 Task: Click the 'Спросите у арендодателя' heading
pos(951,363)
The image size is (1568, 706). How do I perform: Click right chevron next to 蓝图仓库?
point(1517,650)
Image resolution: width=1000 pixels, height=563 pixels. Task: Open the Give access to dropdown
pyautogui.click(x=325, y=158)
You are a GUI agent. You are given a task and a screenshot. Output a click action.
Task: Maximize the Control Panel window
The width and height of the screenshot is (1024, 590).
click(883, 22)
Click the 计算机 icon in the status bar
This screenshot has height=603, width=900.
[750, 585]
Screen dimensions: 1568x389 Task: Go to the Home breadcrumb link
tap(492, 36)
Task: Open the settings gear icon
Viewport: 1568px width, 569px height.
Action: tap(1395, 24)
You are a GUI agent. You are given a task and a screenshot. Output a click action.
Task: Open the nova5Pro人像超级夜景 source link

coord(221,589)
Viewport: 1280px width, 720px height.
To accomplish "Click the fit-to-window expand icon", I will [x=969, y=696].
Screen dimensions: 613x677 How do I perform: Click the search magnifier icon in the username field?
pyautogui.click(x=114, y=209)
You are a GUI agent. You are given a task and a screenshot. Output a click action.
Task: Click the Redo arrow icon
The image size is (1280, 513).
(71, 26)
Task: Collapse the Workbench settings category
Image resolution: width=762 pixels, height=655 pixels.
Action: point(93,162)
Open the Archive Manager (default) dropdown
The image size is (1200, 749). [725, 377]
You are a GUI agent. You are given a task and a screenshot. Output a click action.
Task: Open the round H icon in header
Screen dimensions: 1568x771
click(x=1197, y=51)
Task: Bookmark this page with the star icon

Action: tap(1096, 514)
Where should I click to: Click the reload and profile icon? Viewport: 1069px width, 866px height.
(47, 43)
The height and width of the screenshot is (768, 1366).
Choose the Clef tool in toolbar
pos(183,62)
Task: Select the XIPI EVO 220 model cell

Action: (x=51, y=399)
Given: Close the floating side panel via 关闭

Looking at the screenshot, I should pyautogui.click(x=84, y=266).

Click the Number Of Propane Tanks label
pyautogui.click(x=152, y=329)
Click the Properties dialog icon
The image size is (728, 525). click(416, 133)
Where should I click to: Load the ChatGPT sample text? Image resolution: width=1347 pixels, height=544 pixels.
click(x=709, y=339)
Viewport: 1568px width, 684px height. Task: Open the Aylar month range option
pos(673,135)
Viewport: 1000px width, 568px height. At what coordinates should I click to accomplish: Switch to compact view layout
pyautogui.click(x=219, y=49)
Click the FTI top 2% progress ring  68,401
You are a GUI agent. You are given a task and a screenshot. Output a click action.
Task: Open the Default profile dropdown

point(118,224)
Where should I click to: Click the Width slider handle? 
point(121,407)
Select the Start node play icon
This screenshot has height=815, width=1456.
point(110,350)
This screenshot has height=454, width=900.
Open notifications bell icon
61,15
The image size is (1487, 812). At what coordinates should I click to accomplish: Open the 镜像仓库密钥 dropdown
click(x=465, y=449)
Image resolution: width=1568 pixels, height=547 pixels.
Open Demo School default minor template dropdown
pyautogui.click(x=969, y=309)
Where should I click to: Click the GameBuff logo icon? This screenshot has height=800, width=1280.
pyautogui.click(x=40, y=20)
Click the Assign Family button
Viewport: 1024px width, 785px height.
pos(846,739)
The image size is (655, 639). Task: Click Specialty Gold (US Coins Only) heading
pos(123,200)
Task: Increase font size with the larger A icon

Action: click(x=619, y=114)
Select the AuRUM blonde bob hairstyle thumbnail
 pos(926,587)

== == ==

→ Task
Exact copies of every record above are required.

→ Your response
 Task: Click the 'Спросите у арендодателя' heading
pos(951,363)
The image size is (1568, 706). How do I perform: Click right chevron next to 蓝图仓库?
point(1517,650)
Image resolution: width=1000 pixels, height=563 pixels. Task: Open the Give access to dropdown
pyautogui.click(x=325, y=158)
You are a GUI agent. You are given a task and a screenshot. Output a click action.
Task: Maximize the Control Panel window
The width and height of the screenshot is (1024, 590).
click(883, 22)
Click the 计算机 icon in the status bar
This screenshot has height=603, width=900.
[750, 585]
Screen dimensions: 1568x389 Task: Go to the Home breadcrumb link
tap(492, 36)
Task: Open the settings gear icon
Viewport: 1568px width, 569px height.
Action: tap(1395, 24)
You are a GUI agent. You are given a task and a screenshot. Output a click action.
Task: Open the nova5Pro人像超级夜景 source link

coord(221,589)
Viewport: 1280px width, 720px height.
To accomplish "Click the fit-to-window expand icon", I will [x=969, y=696].
Screen dimensions: 613x677 How do I perform: Click the search magnifier icon in the username field?
pyautogui.click(x=114, y=209)
You are a GUI agent. You are given a task and a screenshot. Output a click action.
Task: Click the Redo arrow icon
The image size is (1280, 513).
(71, 26)
Task: Collapse the Workbench settings category
Image resolution: width=762 pixels, height=655 pixels.
Action: point(93,162)
Open the Archive Manager (default) dropdown
The image size is (1200, 749). [725, 377]
You are a GUI agent. You are given a task and a screenshot. Output a click action.
Task: Open the round H icon in header
Screen dimensions: 1568x771
click(x=1197, y=51)
Task: Bookmark this page with the star icon

Action: tap(1096, 514)
Where should I click to: Click the reload and profile icon? Viewport: 1069px width, 866px height.
(47, 43)
The height and width of the screenshot is (768, 1366).
Choose the Clef tool in toolbar
pos(183,62)
Task: Select the XIPI EVO 220 model cell

Action: (x=51, y=399)
Given: Close the floating side panel via 关闭

Looking at the screenshot, I should pyautogui.click(x=84, y=266).

Click the Number Of Propane Tanks label
pyautogui.click(x=152, y=329)
Click the Properties dialog icon
The image size is (728, 525). click(416, 133)
Where should I click to: Load the ChatGPT sample text? Image resolution: width=1347 pixels, height=544 pixels.
click(x=709, y=339)
Viewport: 1568px width, 684px height. Task: Open the Aylar month range option
pos(673,135)
Viewport: 1000px width, 568px height. At what coordinates should I click to accomplish: Switch to compact view layout
pyautogui.click(x=219, y=49)
Click the FTI top 2% progress ring  68,401
You are a GUI agent. You are given a task and a screenshot. Output a click action.
Task: Open the Default profile dropdown

point(118,224)
Where should I click to: Click the Width slider handle? 
point(121,407)
Select the Start node play icon
This screenshot has height=815, width=1456.
point(110,350)
This screenshot has height=454, width=900.
Open notifications bell icon
61,15
The image size is (1487, 812). At what coordinates should I click to accomplish: Open the 镜像仓库密钥 dropdown
click(x=465, y=449)
Image resolution: width=1568 pixels, height=547 pixels.
Open Demo School default minor template dropdown
pyautogui.click(x=969, y=309)
Where should I click to: Click the GameBuff logo icon? This screenshot has height=800, width=1280.
pyautogui.click(x=40, y=20)
Click the Assign Family button
Viewport: 1024px width, 785px height.
pos(846,739)
The image size is (655, 639). Task: Click Specialty Gold (US Coins Only) heading
pos(123,200)
Task: Increase font size with the larger A icon

Action: click(x=619, y=114)
Select the AuRUM blonde bob hairstyle thumbnail
 pos(926,587)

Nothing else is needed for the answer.